Dodge wrote his response and sent it via courier.
When Durant showed up a week later asking for a meeting, Dodge knew he was in for a ride.
“General, I need your advice. I don’t have enough information to deal with this properly, and maybe you can’t help me, but I can’t just sit on this.
I have been very successful in dealing with putting the negroes to work to generate revenue, and marketing contraband is going well up until now. I could sell the cotton and hemp and the price was going through the roof. General Yancey has been very cooperative in directly trading the cotton for guns.
But Yancey wasn’t at all pleased when he found that somebody was driving up the price of guns. There’s only two possible bidders in this war. First we argued price with the Cubans, and then their agent said it was also a question of supply. Yancey got word there were guns to be had in Mexico, and I went to Matamoros and no one wanted to deal with me. There were guns to be had, but nobody wanted to deal. They were just sittin’ on them. Why won’t the Mexicans sell us their guns?”
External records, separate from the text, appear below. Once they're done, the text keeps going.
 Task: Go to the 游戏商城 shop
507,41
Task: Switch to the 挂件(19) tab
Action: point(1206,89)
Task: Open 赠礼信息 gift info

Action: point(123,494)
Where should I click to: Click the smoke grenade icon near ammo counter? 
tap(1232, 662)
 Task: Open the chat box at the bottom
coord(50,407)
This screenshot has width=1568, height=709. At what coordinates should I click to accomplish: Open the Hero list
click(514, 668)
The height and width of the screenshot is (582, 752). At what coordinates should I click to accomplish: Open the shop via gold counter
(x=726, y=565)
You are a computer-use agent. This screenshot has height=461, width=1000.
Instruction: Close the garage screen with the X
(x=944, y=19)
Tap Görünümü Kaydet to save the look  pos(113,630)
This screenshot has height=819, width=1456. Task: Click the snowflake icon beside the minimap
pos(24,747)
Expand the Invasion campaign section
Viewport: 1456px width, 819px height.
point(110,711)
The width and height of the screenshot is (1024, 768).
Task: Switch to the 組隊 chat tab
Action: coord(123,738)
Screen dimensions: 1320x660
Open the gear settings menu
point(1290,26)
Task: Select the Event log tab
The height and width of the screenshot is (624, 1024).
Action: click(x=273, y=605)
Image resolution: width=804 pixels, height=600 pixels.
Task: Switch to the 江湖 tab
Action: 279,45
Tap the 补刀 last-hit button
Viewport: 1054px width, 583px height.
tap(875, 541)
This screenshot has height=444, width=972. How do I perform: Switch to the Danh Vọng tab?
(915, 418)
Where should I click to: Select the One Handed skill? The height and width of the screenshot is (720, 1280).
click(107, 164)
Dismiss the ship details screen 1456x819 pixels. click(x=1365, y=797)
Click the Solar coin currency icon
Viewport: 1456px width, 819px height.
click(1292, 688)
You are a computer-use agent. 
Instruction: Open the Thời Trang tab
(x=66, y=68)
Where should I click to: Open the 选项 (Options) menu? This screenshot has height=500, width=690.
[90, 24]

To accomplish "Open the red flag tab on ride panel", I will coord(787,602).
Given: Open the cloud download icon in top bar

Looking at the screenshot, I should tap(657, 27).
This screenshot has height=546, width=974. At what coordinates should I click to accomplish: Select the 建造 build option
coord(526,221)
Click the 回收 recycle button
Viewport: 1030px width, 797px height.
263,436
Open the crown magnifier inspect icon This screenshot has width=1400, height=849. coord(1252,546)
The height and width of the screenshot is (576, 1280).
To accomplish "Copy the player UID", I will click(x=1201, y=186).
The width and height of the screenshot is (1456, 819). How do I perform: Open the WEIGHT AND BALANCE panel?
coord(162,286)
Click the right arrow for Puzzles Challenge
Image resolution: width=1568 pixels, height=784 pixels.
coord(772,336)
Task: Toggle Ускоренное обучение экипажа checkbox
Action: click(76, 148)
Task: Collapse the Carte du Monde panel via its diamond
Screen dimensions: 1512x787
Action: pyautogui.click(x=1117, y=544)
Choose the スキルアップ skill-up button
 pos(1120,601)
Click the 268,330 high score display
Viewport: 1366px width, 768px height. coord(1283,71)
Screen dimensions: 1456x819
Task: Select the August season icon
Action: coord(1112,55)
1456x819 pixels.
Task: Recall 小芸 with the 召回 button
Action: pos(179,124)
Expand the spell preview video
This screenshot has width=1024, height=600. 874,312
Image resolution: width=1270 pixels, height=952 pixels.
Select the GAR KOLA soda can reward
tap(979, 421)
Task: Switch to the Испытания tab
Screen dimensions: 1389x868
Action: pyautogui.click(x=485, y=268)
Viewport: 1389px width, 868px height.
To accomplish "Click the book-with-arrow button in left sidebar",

“Doc, what is it you want from me? Have you talked to Stanton?”
“I don’t want to go to him about this. You’ve got a whole list of people who can find out what’s going on. What do they know? What can they find out? Yancey wants the guns and I don’t like to be beat, General. That’s the truth. I want to know who my competition is, at least.”
“I appreciate what you are telling me. I will put the word out, and I’ll also write to Stanton. For now, I am asking you to redefine your mission, to reset your priorities. The operational funds are there. Don’t worry. We can always use the weapons, but right now I want you to scale back your attempts to trade cotton for guns. Focus on getting and holding the cotton, not necessarily on marketing it. Warehouse it, if you have to. Keep it out of the hands of anybody who can use it. Let me know if you need people and transport. Keep me posted on your progress. I appreciate your coming to me with this, and I will deal with Stanton.”
Dodge did not want to challenge the man who had financed his northern operation. The General had maintained his very limited southern system of scouts and spies under the auspices of General Grant, and their reports clearly reflected that there were more than two sides in this war. To win the war for the cause of the Union involved placing strategy ahead of tactics. It involved losing battles in order to gain position. It involved getting information and perhaps holding onto it instead of acting on it. Durant should know better. These were men Durant had dealt with all his life, the profiteers who traded in everything--people, goods, and currency. Like jayhawks, they held no allegiance and preyed on everyone, even each other.
Dodge forwarded Durant’s complaint to Secretary Stanton. He wanted no part of any of this, but the genie was out of the bottle.